ANFORDERUNGEN
Formuliere im Forenauszug über Helme in Gothic 3 die Stelle neu, die mit „Tiger39 am 15.01.2007“ beginnt und nach „eine Adanos Artefakt.“ endet. Setze darin „Helme“ an die Stelle von „Kopfbedeckungen“.

FORENAUSZUG
###
# Helme in Gothic 3



## Tiger39 (15. Januar 2007)

Hi,
ich habe gehört, dass es auch Helme geben soll, damit meine ich nicht den Helm des ersten Paladins oder Einars Helm, sondern normale Standart-Helme für Rüstungen. Gibt es das welche?

gruß


----------



## machbetmachallabett (15. Januar 2007)

Tiger39 am 15.01.2007 14:37 schrieb:
			
		

> Hi,
> ich habe gehört, dass es auch Helme geben soll, damit meine ich nicht den Helm des ersten Paladins oder Einars Helm, sondern normale Standart-Helme für Rüstungen. Gibt es das welche?
> 
> gruß


Ich hab Gothic 3 einmal durchgespielt, aber ein Standard Helm ist mir nicht begegnet. Imo gibt es nur diese besonderen Kopfbedeckungen wie die von dir gesagten und dieses eine Adanos Artefakt.
###
DATENSÄTZE
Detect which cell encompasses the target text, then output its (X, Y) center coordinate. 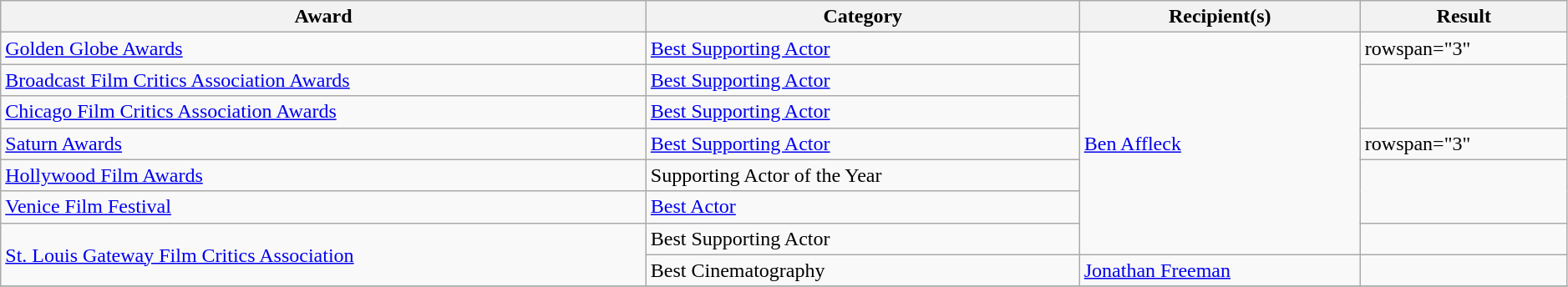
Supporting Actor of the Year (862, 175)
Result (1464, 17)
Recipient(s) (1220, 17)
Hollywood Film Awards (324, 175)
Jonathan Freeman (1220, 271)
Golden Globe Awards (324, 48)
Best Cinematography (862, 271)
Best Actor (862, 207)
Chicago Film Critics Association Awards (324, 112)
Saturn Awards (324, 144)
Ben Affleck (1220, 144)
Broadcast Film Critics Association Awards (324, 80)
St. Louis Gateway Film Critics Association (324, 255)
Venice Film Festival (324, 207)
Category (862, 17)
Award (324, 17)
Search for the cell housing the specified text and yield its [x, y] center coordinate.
###
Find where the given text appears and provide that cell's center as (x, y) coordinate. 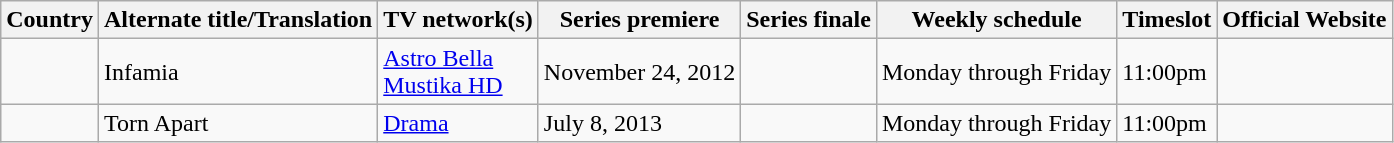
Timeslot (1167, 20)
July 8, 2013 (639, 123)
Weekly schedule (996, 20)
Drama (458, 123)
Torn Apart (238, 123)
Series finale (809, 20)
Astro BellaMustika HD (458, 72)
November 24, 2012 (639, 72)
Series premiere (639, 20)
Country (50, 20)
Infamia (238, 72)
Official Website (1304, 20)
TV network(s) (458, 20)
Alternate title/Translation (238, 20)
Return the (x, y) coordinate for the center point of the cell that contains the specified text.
###
LÖSUNG
Tiger39 am 15.01.2007 14:37 schrieb:
			
		

> Hi,
> ich habe gehört, dass es auch Helme geben soll, damit meine ich nicht den Helm des ersten Paladins oder Einars Helm, sondern normale Standart-Helme für Rüstungen. Gibt es das welche?
> 
> gruß


Ich hab Gothic 3 einmal durchgespielt, aber ein Standard Helm ist mir nicht begegnet. Imo gibt es nur diese besonderen Helme wie die von dir gesagten und dieses eine Adanos Artefakt.